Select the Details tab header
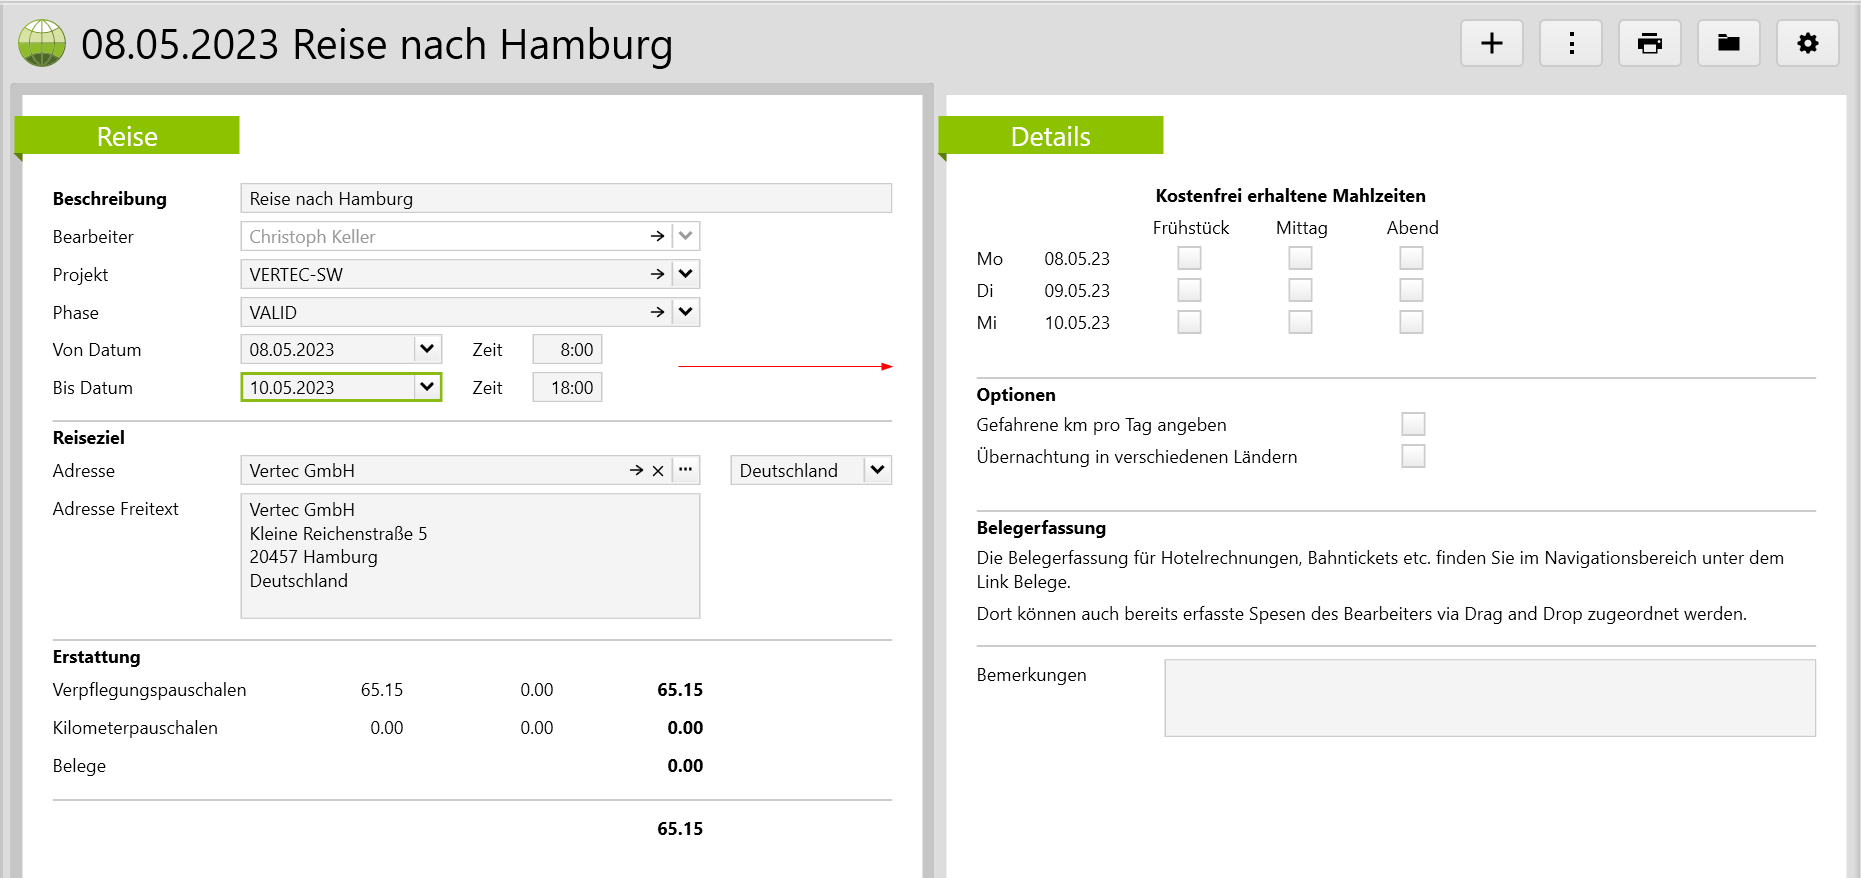[1050, 136]
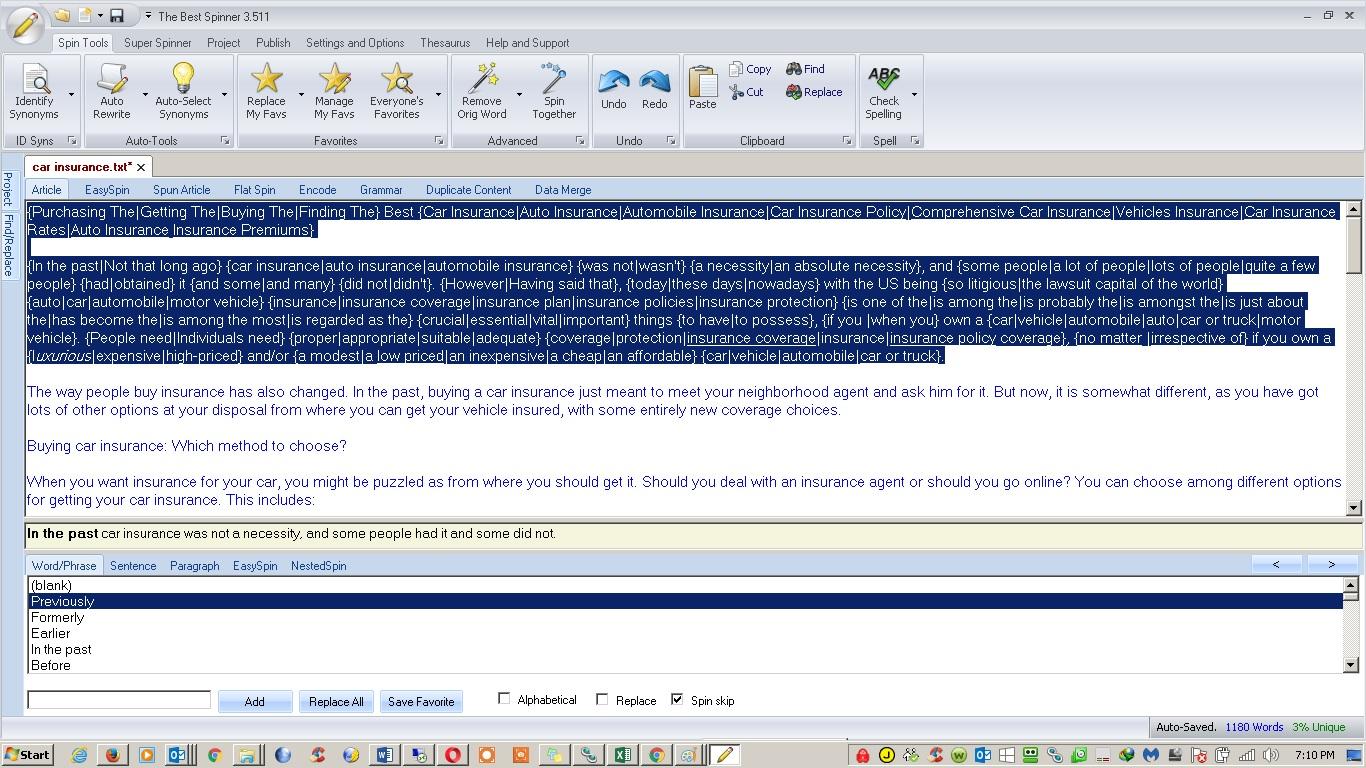Expand the Replace My Favs dropdown arrow
The image size is (1366, 768).
pyautogui.click(x=301, y=95)
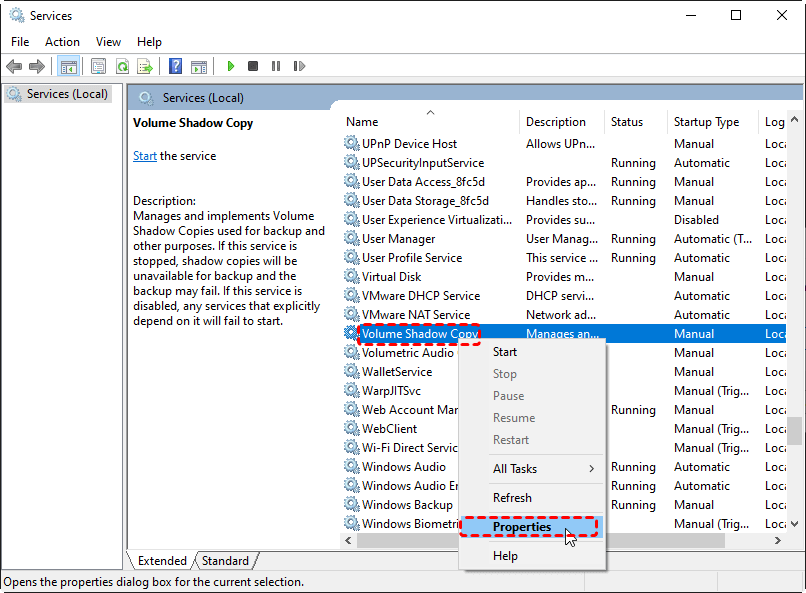Open the Action menu in the menu bar
This screenshot has width=806, height=593.
coord(62,42)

◆ **Task requirements**
Reproduce every line of the records above, leaving out the pictures.

◆ **Full solution**
Select the Details tab header
[1050, 136]
Expand the Replace My Favs dropdown arrow
The image size is (1366, 768).
pyautogui.click(x=301, y=95)
Open the Action menu in the menu bar
This screenshot has width=806, height=593.
coord(62,42)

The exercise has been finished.